This post has been corrected to accurately reflect the number of users of The We the People platform.
The White House is hosting a hackathon around its We The People petition platform, which has attracted more than 2 million users over the last two months of 2012, and roughly 6 million log-ins and more than 10 million signatures since its inception.
The platform, perhaps best known for a popular petition calling on the federal government to build a Death Star (Uncle Sam nixed that in a popular rejection letter), runs on a program called Petitions 1.0. According to a blog post by Peter Welsch, the Office of Digital Strategy’s Deputy Director of Online Platform, the work on Petitions 2.0 is under way and will be based on an application programming interface, or API.

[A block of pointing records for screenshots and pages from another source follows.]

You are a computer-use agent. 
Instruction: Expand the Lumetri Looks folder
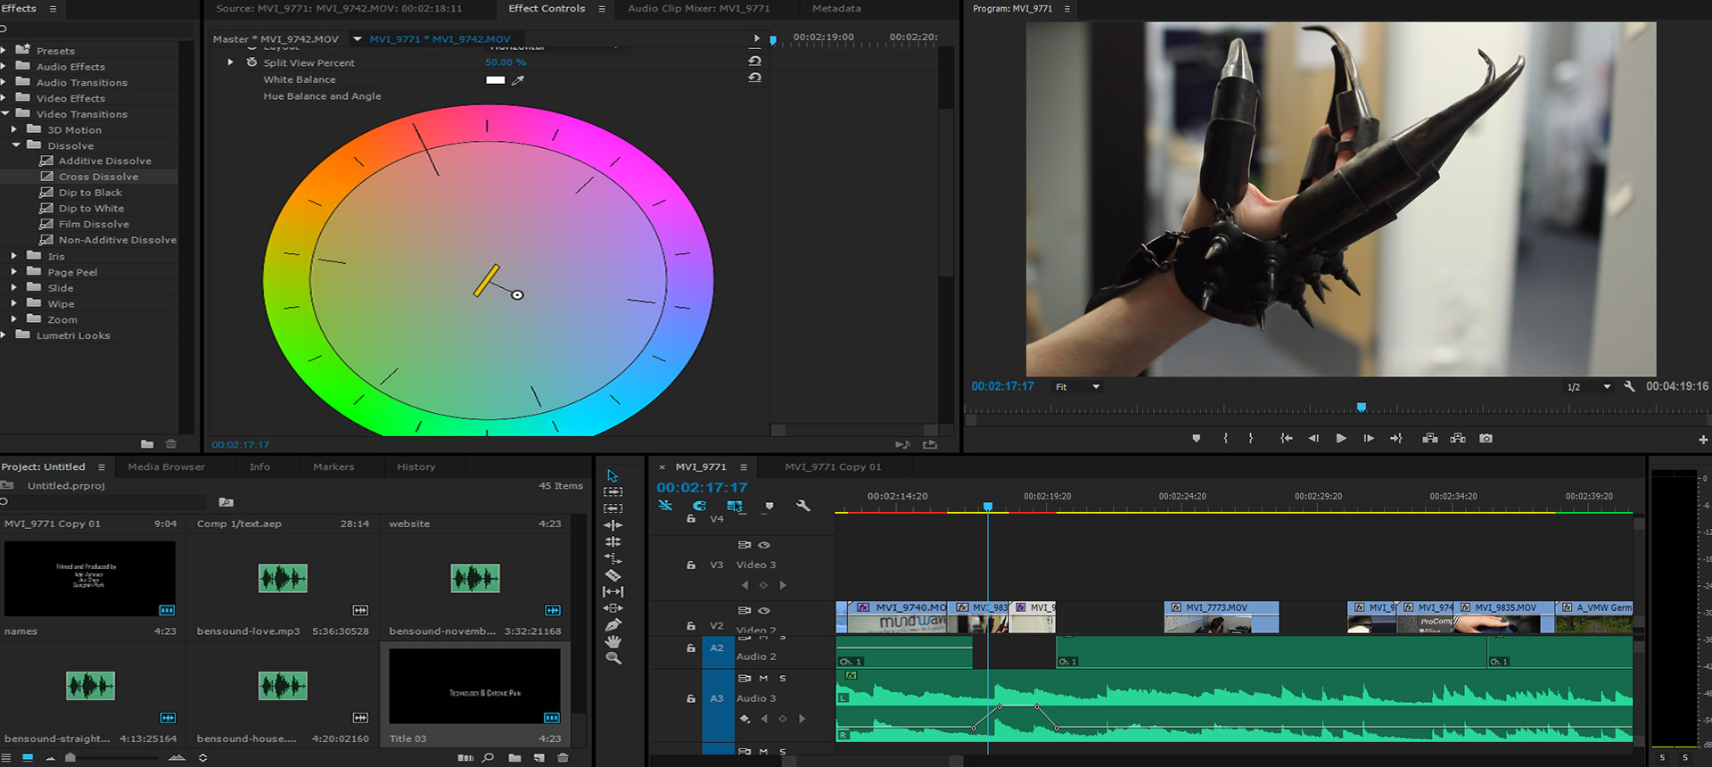pyautogui.click(x=4, y=335)
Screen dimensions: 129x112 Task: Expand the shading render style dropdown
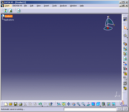pyautogui.click(x=105, y=106)
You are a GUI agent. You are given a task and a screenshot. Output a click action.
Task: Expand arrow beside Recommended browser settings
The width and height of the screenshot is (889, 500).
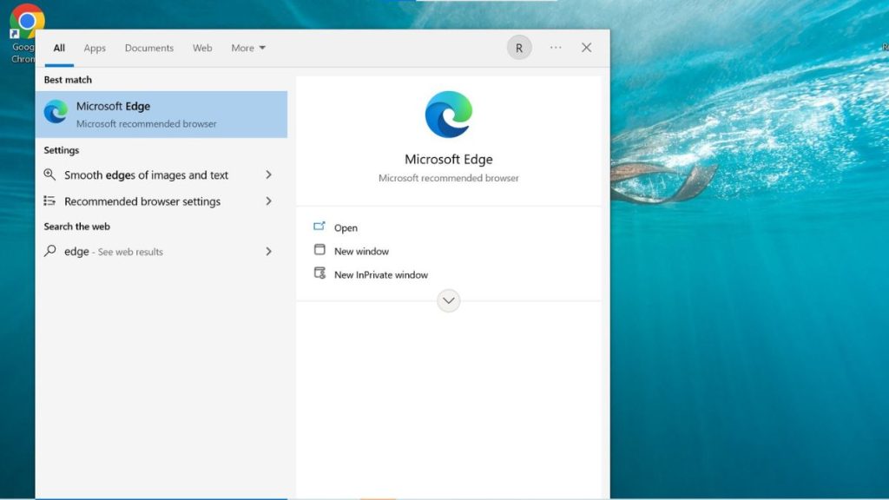click(268, 201)

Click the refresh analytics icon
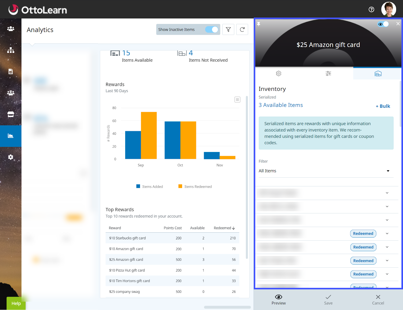pyautogui.click(x=242, y=30)
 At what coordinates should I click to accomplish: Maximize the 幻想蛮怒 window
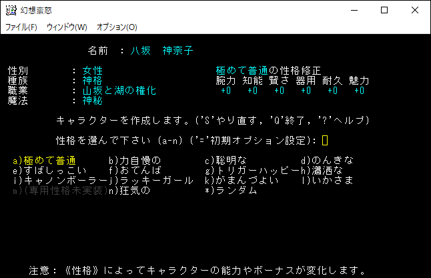pos(384,10)
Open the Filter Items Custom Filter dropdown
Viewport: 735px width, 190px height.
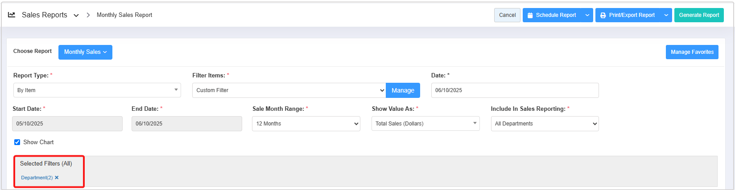[x=289, y=90]

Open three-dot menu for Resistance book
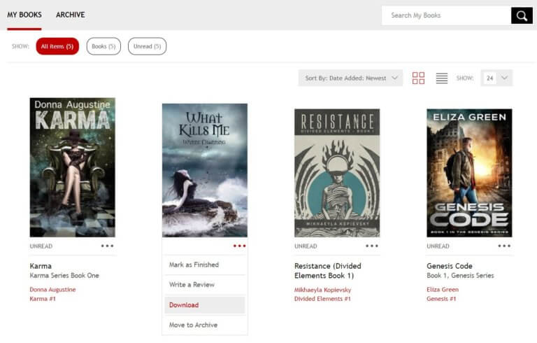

The White House will release the first of two API methods sets, Read API, in March. Read API will allow users to collect and use petitions, signatures and responses data however they like. The second methods set, Write API, will empower users to sign petitions from Web sites other than WhiteHouse.gov. Write API will be released to the public shortly after Read API.
But before Petitions 2.0 is released to the public, the White House is opening its doors to a small group of individuals to work with the platform during an Open Data Day Hackathon. The hackathon will be hosted at The White House on Feb. 22 and open to individuals on an application basis. The application is open to anyone. But if you’re wondering whether you have what it takes, Macon Phillips, the White House’s director of digital strategy, recommends looking at Christoph Berendes’s work independently using We the People data as an example of the type of person the team is hoping will apply. Those selected to attend will be notified on or before Feb. 8.
The event is “an opportunity for those motivated people to come, sit down with our team, go through the data we’re providing,” and put together some basic projects and offer ways to help improve it, said Philips during a phone call Wednesday. “We’re really excited to open up the data.”
While this is not the White House’s first hackathon, it is, according to Phillips, the first of its kind — one where the White House is looking to improve on an API. And this effort, says Phillips, is “preliminary.”
As for the snacks, “We may be able to wrangle up some White House M&M’s,” said Philips.